I agree that it’s unlikely Medicare Locals can do this work – certainly not without massive injections of funding, vastly improved skills and a clear mandate for change and accountability. “Joining the dots” between the organisations is only one piece of the puzzle. Primary Care Partnerships have been charged with this work in Victoria for a decade now, with varying degrees of success. Their carrot approach has taken them part of the way, but without the stick they are toothless tigers; totally unable to leverage change within and between the organisational players, and without connection to the individual practitioners and community members.
Part of the issue is the institutionalisation of health – both physically and linguistically. Population health planning implies that if we trot out some concerned organisations and a couple of clinicians we should be able to review some data and pronounce the necessary change. In reality it’s a complex social movement, and whilst health reform is taking great leaps in the right direction, it’s going to get bogged without government stepping in to take that strategic leadership role across ALL of its portfolios. Primary care is but one output of a health system that is encircled by a much wider social system – it’s just moving your sandcastle while the tide continues to roll in.

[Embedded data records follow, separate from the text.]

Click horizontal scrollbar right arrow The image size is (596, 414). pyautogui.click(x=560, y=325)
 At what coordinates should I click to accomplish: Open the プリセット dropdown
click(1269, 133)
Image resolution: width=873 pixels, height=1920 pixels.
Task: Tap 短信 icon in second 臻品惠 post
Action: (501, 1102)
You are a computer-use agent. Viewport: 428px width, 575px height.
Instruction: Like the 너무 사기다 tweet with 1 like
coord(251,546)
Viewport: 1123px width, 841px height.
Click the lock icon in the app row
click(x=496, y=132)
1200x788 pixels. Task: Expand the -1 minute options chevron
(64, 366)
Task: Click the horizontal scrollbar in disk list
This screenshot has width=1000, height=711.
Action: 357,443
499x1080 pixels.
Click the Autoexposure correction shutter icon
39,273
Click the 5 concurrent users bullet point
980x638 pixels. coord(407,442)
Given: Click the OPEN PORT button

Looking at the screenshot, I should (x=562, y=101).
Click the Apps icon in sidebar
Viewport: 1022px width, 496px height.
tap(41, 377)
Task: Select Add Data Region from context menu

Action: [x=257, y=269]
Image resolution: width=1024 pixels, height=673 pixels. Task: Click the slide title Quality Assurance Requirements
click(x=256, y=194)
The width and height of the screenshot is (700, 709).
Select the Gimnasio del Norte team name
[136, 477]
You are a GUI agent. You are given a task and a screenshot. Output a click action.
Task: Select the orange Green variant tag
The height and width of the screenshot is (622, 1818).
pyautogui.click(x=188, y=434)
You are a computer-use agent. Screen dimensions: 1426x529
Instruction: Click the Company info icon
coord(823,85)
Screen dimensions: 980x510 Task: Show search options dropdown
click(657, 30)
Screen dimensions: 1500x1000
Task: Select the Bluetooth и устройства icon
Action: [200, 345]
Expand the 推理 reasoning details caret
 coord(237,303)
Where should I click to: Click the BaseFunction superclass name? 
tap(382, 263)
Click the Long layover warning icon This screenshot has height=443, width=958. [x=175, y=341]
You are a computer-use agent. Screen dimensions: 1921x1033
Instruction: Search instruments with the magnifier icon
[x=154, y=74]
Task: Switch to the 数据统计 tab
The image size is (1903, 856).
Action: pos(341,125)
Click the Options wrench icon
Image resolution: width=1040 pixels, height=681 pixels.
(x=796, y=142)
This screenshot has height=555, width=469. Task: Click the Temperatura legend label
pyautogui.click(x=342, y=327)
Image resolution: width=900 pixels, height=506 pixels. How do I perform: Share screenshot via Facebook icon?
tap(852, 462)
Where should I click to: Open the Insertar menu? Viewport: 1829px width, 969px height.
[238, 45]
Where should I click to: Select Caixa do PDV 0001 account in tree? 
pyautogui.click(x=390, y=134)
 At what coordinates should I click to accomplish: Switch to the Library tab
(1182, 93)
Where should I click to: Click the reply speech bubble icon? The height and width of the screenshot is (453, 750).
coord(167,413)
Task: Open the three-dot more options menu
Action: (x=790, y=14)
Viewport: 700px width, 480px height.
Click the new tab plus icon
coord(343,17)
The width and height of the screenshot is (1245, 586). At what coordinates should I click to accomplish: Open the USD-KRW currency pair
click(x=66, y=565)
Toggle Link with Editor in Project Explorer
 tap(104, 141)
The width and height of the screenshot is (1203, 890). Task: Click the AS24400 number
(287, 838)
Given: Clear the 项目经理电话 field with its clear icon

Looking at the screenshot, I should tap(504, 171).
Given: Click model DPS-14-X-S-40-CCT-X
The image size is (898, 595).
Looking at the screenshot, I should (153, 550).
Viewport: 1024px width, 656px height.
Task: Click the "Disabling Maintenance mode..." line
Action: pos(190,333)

“You are the Department of Health – if not you, then who?” is a very good question. In my experience of working within DoHA on several occasions over the past 15 years, there is a ‘cultural’ problem that results in bright, highly-motivated and, dare I say it, idealistic, individuals being hired for their expertise — which is then totally wasted, resulting in demoralised, disillusioned staff who have every bit of innovative, and even evidence-based, policy ideas stomped out of them. Much of the problem has been that the Dept senior mgrs see their job as carrying out the Minister’s bidding (yes, even under Abbott) rather than doing something serious, meaningful and appropriate to address Australia’s health problems.